ALTHOUGH the grim-faced individual you see above can scarcely recall his own these days, this weekend I am delighted to have been invited to two 50th birthday parties, celebrating the anniversaries of women whom you would take for half that age.

Grim-faced, but silver-tongued, eh?

1965 was an auspicious cultural year in which to be born. Rock'n'roll luddites will tell you that it was the year the music peaked, before succumbing to the lure of compositional pretension, psychedelic drugs and fanciful lyricism. More significantly, and probably less controversially, it was the year that the Harold Wilson's Labour government published famous culture minister Jennie Lee's white paper A Policy for the Arts: First Steps. To say that this was a milestone in UK cultural policy is an enormous understatement. It remains the only UK government white paper on the arts and when recent Tory holders of the cultural portfolio have tried to contradict its central tenets of the importance of access for all, and the value of the cultural industries, they have (rightly) been shot down in flames. The devolved Scottish administration has regularly tried on Jenny Lee's suit of lights, from Rhona Brankin's National Cultural Strategy and Jack McConnell's St Andrew's Day speech through to the current cultural secretary Fiona Hyslop's policy-making address at the Edinburgh University's Talbot Rice Gallery a couple of years ago.

Led by the campaigning arts activity organisation Fun Palaces, which takes it name and ethos from the work of theatre-maker Joan Littlewood in the same era as Lee, the anniversary of the white paper's publication was marked, but the celebrations were a little below the radar. It is a paradox that while there is undoubtedly a great deal more arts activity in these islands than there was in 1965, and probably more widespread agreement that Lee's then-radical analysis and strategy, is the correct one, the standing of the arts, in education, in participation, and in terms of access for all and the allocation of resources, has not advanced proportionately, and by some measures is diminishing.

It would be nice to believe that this might be an issue in the Westminster election campaign, but naive. It seems reasonable to ask if what we are missing is the voice of a generation of women like those represented by Littlewood and Lee.

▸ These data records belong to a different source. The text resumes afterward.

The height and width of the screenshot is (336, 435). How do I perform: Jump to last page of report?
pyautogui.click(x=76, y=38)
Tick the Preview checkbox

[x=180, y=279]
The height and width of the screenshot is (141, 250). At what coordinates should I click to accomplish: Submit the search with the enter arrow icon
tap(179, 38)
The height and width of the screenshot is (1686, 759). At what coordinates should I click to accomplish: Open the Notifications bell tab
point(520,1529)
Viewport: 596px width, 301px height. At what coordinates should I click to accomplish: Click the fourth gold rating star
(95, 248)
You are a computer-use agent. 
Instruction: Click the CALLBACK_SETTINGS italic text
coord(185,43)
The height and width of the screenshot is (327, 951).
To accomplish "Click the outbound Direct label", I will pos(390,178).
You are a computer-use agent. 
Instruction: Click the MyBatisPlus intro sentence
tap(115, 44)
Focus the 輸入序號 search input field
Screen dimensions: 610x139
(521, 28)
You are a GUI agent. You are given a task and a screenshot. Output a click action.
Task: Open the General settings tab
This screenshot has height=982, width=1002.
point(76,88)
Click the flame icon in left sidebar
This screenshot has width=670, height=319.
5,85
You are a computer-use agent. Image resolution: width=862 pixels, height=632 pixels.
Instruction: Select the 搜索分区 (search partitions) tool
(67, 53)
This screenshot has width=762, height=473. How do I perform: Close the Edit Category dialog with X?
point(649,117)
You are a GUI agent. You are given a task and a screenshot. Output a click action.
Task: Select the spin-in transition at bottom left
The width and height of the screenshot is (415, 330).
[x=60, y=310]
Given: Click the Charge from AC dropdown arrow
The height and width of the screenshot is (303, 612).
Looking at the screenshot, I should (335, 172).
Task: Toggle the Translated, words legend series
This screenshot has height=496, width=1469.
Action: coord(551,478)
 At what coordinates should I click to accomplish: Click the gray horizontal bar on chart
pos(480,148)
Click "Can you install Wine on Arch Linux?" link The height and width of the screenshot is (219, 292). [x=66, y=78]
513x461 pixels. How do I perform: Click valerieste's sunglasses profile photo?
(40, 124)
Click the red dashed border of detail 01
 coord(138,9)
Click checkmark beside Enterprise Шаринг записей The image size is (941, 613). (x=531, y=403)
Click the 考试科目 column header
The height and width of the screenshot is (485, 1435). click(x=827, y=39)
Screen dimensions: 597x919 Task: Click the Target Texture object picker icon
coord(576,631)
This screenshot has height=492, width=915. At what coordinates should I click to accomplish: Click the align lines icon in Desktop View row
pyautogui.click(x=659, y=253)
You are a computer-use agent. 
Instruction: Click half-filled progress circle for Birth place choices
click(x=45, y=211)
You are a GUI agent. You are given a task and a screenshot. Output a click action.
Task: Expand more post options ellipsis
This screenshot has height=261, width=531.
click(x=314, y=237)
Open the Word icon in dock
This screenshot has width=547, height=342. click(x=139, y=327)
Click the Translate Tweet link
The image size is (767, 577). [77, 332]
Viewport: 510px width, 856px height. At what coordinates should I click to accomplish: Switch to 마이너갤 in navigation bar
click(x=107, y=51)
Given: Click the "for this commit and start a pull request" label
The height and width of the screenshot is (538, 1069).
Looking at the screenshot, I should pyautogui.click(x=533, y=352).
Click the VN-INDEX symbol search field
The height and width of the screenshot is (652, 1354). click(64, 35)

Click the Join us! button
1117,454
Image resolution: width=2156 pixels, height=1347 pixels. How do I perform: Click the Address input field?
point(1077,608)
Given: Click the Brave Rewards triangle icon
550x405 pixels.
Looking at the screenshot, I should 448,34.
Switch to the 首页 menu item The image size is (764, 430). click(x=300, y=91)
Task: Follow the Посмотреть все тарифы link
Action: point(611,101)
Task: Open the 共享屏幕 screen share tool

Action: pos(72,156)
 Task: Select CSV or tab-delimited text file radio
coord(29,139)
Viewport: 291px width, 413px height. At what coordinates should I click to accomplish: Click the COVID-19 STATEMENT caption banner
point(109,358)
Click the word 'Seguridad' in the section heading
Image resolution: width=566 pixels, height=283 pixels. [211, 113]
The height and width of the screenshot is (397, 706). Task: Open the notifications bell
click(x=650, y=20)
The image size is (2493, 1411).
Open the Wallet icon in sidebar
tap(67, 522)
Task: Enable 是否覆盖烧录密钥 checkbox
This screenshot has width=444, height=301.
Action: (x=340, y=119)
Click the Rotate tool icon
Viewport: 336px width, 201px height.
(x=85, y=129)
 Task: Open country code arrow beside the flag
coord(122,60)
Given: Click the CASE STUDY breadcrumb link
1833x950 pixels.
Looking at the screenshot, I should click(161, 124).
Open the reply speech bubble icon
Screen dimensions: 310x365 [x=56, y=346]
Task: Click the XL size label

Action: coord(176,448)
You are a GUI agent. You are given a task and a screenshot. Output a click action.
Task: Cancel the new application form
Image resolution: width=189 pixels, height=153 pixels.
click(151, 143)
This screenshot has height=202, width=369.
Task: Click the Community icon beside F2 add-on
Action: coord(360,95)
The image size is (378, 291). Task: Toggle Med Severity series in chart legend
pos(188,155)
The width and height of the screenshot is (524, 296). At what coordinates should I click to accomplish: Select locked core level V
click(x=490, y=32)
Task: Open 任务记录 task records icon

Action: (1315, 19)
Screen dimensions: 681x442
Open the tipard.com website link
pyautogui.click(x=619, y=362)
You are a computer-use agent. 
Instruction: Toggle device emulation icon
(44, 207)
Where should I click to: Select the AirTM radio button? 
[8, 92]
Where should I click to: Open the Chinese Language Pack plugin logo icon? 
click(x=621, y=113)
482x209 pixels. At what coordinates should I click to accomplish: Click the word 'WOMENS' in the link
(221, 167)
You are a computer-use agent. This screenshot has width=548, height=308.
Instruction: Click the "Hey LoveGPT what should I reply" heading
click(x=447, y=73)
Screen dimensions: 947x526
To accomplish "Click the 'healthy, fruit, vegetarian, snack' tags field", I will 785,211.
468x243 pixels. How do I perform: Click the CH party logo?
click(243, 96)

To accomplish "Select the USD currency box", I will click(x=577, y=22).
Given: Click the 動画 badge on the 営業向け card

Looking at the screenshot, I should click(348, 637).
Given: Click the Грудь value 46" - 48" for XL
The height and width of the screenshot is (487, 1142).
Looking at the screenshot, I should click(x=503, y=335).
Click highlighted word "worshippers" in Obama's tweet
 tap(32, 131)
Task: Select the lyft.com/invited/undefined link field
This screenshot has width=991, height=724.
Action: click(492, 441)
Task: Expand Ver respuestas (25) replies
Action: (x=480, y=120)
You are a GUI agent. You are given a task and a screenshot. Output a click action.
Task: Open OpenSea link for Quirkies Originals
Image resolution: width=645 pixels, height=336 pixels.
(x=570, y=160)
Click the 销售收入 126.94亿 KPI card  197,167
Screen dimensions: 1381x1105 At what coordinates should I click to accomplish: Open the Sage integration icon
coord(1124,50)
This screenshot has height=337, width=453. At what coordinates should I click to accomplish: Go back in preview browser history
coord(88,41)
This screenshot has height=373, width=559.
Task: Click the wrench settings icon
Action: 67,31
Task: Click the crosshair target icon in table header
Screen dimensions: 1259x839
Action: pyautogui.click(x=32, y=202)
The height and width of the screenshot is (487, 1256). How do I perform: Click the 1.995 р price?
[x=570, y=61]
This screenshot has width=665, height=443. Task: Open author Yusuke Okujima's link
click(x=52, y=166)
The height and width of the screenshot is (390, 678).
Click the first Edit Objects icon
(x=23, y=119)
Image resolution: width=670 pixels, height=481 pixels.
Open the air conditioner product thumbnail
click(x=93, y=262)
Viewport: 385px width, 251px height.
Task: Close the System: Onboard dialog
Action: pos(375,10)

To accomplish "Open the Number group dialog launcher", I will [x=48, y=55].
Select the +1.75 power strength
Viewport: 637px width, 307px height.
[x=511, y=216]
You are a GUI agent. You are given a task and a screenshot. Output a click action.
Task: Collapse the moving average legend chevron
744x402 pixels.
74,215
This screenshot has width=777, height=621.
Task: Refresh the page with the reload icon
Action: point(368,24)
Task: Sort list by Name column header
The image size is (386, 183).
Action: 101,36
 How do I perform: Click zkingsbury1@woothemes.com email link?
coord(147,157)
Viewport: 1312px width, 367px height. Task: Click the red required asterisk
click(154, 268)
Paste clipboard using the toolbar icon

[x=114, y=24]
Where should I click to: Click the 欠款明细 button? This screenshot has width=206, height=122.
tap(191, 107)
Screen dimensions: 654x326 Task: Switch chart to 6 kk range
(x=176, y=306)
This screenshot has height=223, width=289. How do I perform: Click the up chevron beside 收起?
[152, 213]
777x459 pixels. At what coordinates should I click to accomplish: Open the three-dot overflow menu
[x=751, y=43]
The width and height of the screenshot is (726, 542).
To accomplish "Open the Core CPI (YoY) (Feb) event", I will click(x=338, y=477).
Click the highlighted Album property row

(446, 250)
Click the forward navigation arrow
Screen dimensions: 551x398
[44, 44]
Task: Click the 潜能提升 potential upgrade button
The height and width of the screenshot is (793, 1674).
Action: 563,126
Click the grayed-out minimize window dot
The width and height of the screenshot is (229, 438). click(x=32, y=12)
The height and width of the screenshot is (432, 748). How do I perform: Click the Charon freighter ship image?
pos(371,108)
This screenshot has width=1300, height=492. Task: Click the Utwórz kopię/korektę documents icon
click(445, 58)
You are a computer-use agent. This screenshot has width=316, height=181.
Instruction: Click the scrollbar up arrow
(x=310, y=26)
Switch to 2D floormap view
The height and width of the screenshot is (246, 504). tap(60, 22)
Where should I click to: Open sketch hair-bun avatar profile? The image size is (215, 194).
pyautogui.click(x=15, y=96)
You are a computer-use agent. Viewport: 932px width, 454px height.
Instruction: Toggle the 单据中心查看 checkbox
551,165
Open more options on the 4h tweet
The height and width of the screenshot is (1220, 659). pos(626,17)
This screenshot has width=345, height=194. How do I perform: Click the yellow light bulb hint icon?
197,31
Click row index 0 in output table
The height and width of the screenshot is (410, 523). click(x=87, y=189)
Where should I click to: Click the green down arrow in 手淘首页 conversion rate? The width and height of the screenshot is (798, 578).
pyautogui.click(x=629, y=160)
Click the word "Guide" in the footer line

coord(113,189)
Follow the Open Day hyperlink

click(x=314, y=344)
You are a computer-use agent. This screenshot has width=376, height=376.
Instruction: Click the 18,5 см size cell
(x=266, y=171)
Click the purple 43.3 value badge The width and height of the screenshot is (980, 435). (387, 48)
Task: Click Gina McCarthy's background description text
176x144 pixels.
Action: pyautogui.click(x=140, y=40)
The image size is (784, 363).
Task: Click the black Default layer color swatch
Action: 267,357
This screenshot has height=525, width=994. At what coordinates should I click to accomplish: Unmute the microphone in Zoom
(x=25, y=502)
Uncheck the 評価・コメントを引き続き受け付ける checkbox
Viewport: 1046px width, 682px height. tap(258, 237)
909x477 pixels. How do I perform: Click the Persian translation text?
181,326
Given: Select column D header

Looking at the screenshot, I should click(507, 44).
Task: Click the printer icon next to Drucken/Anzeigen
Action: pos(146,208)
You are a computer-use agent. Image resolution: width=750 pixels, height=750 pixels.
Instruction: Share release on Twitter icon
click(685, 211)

In the coming weeks The Herald's arts pages will be featuring, as we do every year at this time, the launches of the new seasons by our orchestras and the unveiling of the programme for the Edinburgh International Festival. At the former we will be talking about new leadership, with the RSNO in search of a chief exec and, in a year or so's time, a new music director, and the BBC SSO poised to announce a successor to chief conductor Donald Runnicles. At the latter we have a new broom in the shape of Fergus Linehan. It is, you might note, a sea of suits, which may be significant. But, leaving the question of gender on one side, none of these terribly pleasant chaps is exactly what you might call a campaigner. In fact I can scarcely recall the last time I heard someone in a senior position in Scotland's arts community say something truly bold, visionary and horse-frightening. And, as we have noted, I have been listening a while.